- YOUR OBJECTIVE: In the data below, find every line with the string "item" and pull it out.

[Stored data entries]
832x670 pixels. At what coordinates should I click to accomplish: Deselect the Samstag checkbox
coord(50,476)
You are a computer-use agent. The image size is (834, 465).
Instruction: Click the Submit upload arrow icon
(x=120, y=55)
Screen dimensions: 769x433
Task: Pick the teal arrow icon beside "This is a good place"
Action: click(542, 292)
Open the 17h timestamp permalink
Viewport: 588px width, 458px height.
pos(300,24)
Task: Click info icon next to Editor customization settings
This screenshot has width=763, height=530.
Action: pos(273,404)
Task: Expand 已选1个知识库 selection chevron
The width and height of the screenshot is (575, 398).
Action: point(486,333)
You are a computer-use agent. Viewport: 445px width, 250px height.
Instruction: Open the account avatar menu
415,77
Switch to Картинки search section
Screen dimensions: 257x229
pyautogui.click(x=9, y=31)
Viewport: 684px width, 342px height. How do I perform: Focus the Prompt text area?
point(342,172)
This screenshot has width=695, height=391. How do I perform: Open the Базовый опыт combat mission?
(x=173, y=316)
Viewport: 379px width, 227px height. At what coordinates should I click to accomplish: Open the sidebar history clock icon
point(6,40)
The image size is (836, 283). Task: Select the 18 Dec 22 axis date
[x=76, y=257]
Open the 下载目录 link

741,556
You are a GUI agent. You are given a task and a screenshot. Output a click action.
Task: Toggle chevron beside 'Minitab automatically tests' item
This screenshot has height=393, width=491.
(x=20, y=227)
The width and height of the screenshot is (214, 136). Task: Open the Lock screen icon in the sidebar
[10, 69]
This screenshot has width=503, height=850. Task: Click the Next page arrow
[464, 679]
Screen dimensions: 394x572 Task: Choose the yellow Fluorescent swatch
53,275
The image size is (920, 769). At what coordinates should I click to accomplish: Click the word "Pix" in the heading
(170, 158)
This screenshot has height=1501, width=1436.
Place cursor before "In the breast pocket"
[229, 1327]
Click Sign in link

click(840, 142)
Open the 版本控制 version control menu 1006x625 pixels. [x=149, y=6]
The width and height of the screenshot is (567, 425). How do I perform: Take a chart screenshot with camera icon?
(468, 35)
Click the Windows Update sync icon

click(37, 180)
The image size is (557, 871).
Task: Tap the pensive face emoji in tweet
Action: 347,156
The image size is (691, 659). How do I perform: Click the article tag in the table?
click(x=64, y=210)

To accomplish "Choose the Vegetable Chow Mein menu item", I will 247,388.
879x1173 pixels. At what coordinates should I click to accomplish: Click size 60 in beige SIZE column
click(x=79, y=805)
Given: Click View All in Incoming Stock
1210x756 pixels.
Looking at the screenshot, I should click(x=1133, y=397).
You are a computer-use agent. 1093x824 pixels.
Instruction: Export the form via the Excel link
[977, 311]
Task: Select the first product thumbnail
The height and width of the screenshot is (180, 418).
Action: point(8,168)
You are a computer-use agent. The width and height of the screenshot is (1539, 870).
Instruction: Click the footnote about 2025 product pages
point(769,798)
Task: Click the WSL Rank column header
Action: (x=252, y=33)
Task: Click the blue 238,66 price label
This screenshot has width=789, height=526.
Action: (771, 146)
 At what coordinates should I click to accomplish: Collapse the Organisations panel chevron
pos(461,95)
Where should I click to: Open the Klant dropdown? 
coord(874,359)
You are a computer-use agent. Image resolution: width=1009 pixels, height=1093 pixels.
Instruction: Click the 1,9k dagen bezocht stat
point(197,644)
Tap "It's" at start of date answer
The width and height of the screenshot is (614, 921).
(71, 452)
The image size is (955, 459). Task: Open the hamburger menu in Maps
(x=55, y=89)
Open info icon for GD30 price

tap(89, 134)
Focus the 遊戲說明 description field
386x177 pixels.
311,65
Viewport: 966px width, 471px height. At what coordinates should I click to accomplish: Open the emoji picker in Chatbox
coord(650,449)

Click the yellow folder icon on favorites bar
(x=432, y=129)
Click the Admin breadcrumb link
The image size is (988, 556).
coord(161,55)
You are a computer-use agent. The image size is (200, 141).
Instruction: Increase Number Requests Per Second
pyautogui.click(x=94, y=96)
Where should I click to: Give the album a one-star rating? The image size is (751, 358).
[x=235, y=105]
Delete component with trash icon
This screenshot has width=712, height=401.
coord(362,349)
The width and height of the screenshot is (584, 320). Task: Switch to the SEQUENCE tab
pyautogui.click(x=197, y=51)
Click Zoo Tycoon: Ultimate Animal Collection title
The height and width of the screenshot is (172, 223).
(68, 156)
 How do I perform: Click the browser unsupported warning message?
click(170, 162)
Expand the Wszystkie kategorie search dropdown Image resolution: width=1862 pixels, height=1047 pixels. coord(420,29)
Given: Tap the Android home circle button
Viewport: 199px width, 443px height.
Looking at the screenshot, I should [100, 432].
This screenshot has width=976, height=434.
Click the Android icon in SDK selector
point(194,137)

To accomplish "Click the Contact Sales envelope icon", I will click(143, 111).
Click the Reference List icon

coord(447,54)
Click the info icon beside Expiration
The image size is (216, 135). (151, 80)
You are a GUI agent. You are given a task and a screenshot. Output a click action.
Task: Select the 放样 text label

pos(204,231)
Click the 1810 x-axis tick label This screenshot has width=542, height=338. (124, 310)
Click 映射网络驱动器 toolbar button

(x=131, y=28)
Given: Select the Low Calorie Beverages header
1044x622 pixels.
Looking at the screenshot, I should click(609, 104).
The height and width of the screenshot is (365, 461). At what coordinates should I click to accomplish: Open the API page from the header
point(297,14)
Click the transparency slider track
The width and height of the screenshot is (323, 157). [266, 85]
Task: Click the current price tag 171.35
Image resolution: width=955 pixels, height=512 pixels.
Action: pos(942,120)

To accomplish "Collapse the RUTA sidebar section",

- TASK ANSWER:
Task: Toggle chevron beside 'Minitab automatically tests' item
To accomplish "Choose the Vegetable Chow Mein menu item", I will 247,388.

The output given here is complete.